Exercise goal: Find the line containing "The image size is (1440, 1080).", then print it and each following line through the end of the records, exactly and with nothing added; leave out any pictures.

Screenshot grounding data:
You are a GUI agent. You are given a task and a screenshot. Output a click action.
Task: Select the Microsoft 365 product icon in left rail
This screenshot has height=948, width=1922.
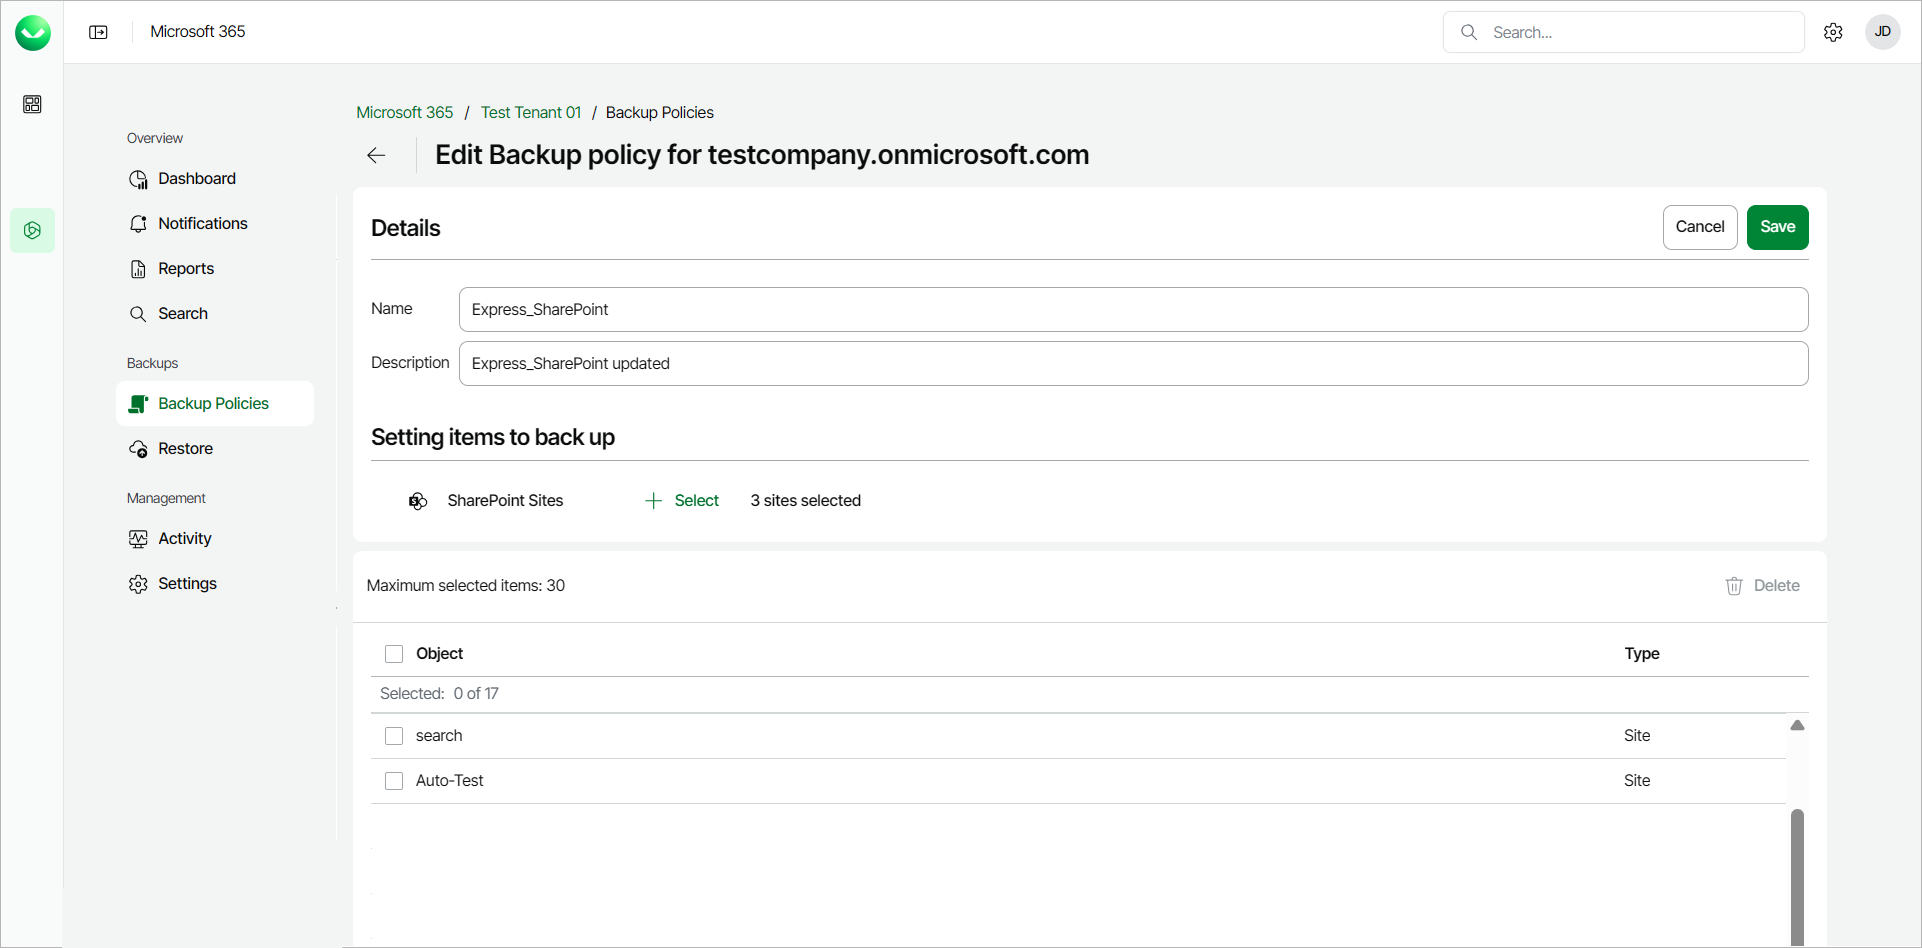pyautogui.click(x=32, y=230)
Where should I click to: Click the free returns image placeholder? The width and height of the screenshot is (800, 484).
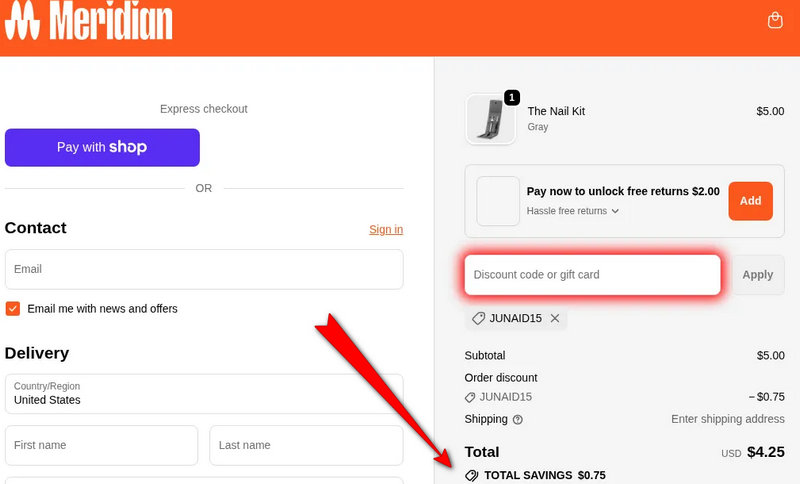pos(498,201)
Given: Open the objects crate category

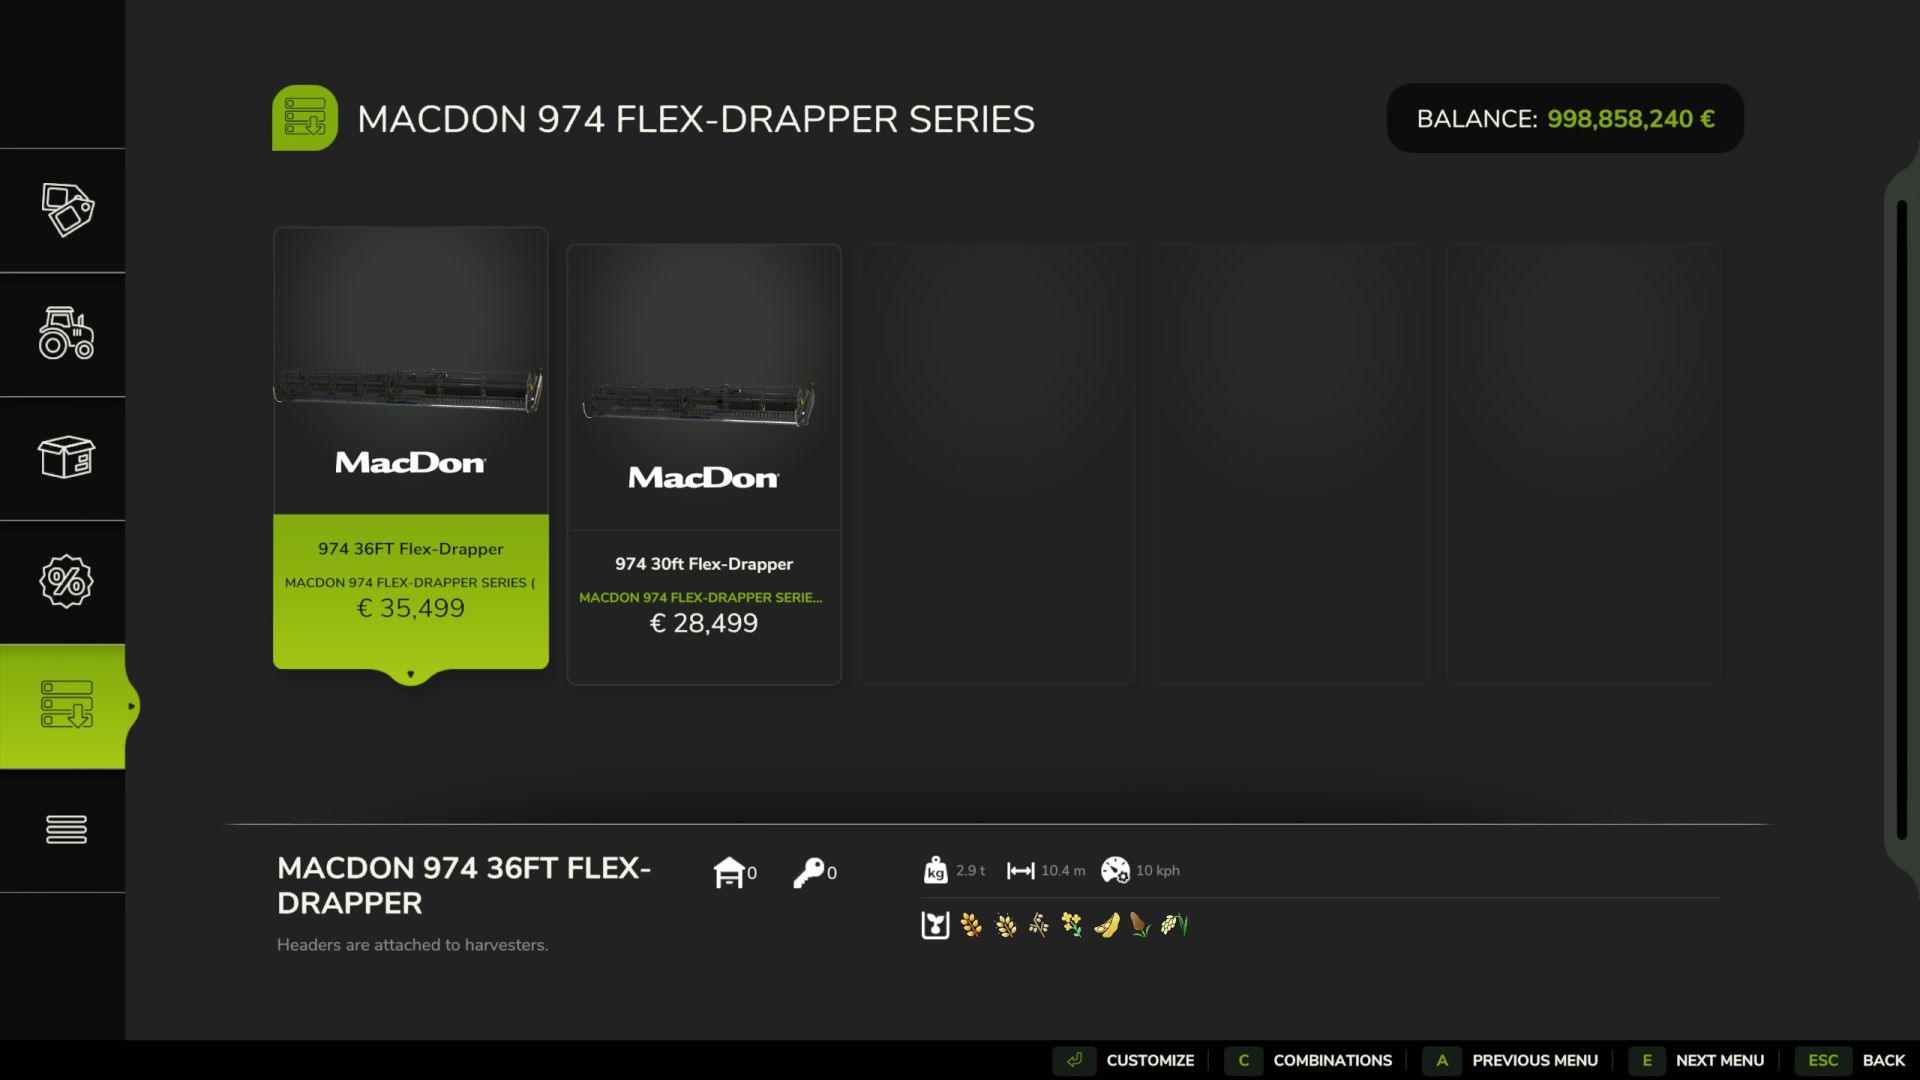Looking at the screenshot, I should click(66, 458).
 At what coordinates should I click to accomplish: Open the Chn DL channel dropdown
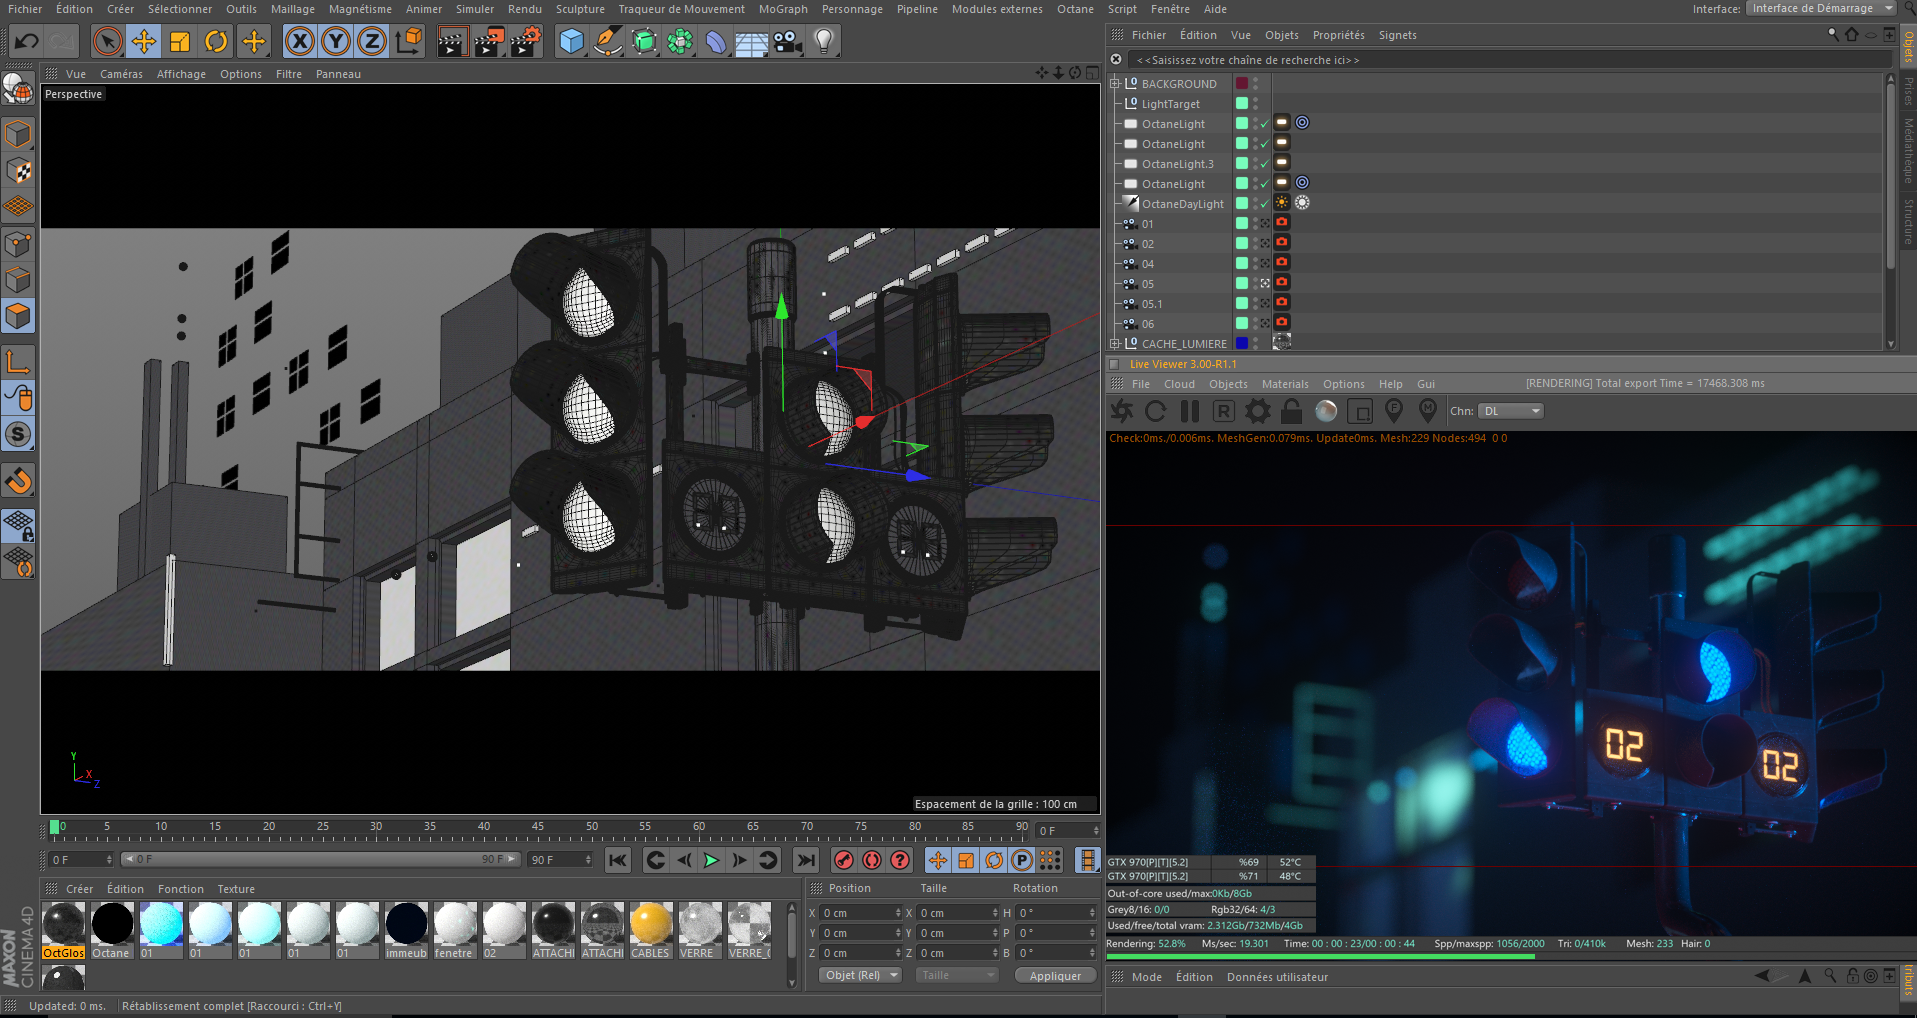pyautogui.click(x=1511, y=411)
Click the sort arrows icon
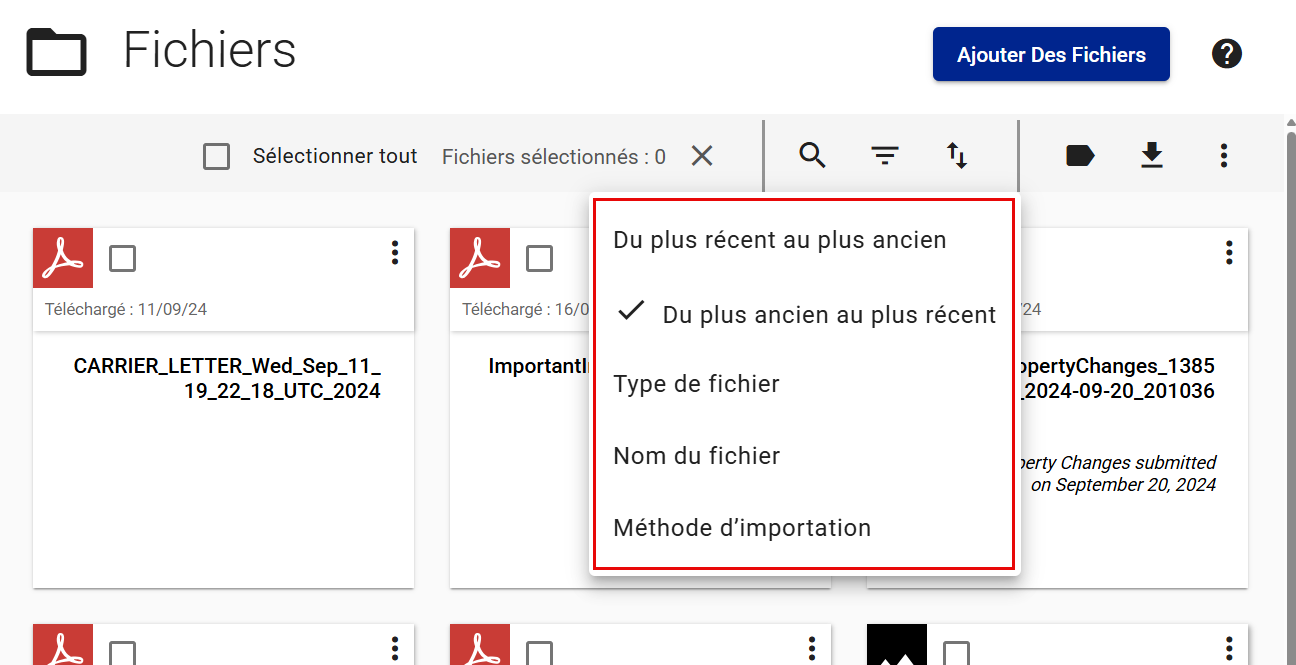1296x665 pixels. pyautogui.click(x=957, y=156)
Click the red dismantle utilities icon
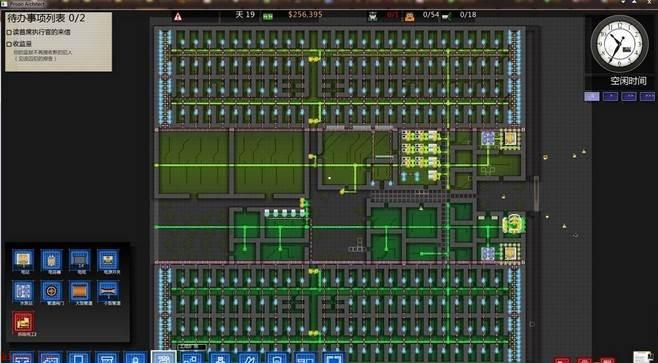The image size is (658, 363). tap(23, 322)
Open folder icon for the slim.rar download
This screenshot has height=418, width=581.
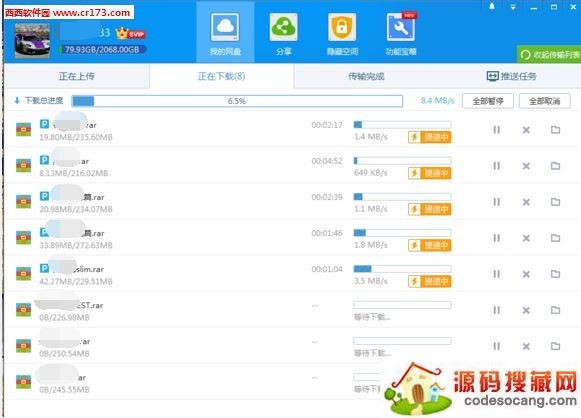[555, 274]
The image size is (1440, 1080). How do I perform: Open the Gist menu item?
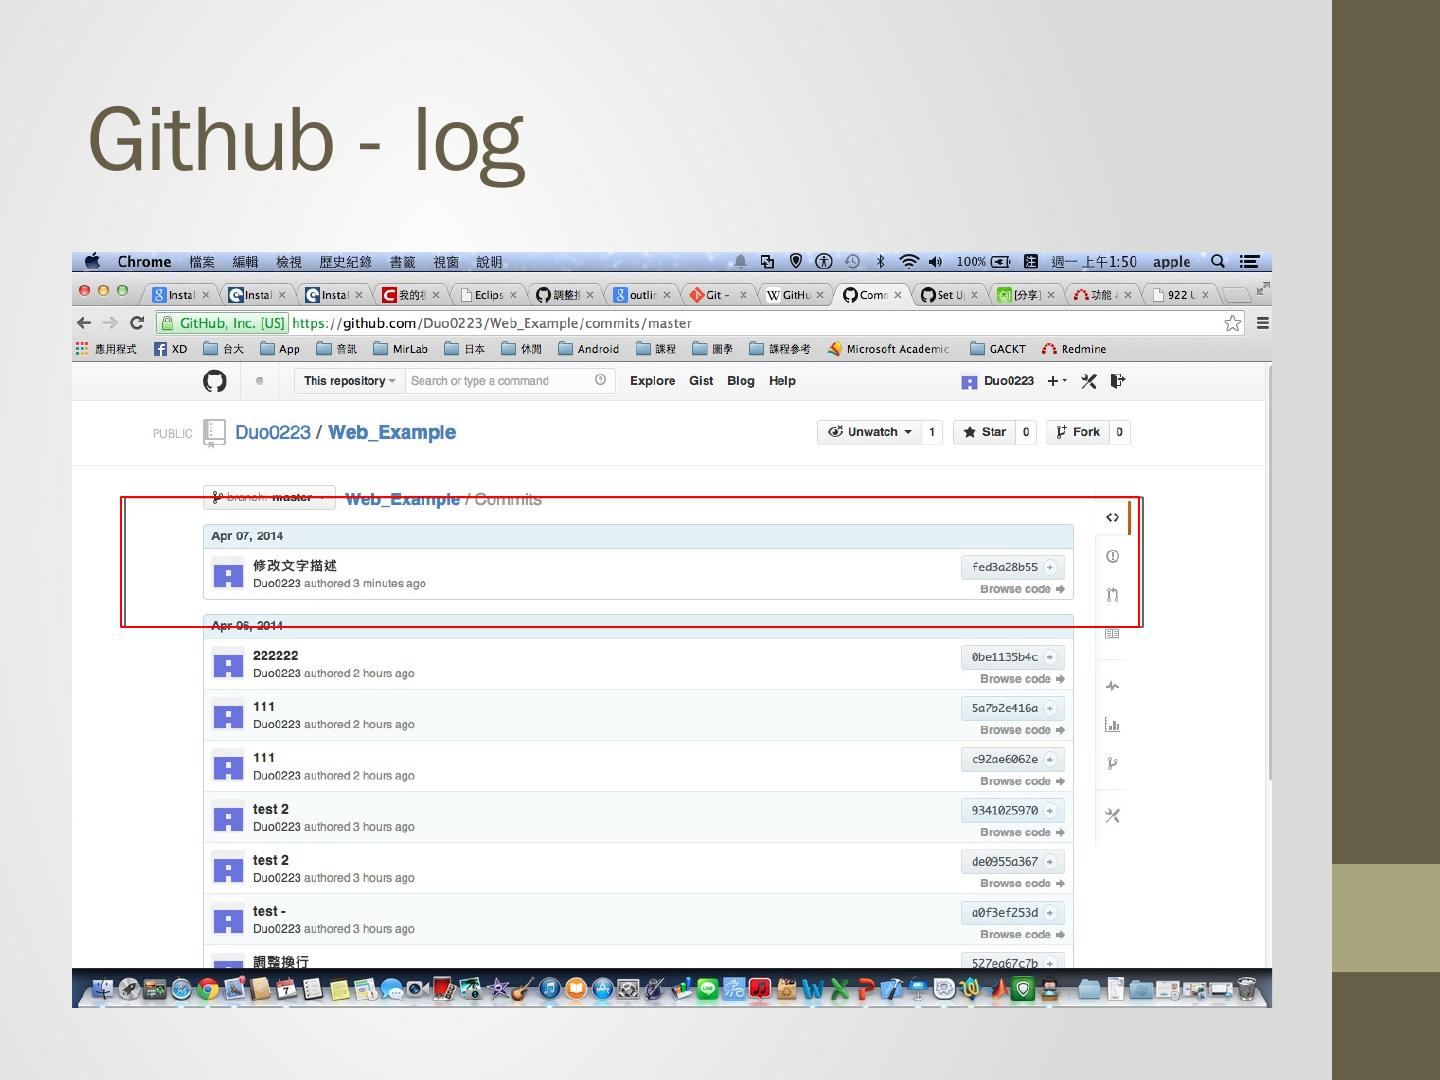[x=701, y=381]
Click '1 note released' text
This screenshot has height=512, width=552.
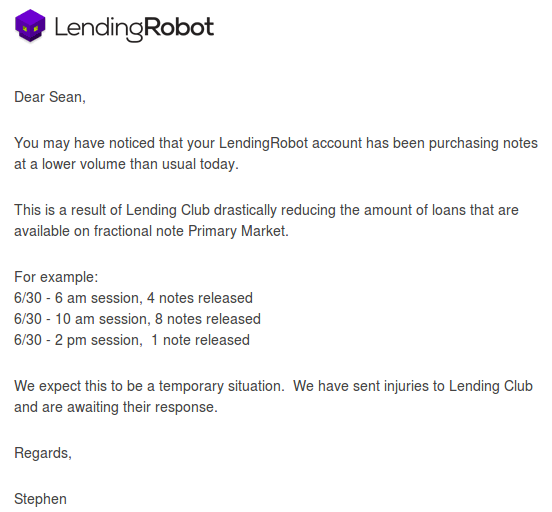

Your response:
The image size is (1440, 1080). How do I perform: Open the Gist menu item?
[x=701, y=381]
Click '1 note released' text
This screenshot has height=512, width=552.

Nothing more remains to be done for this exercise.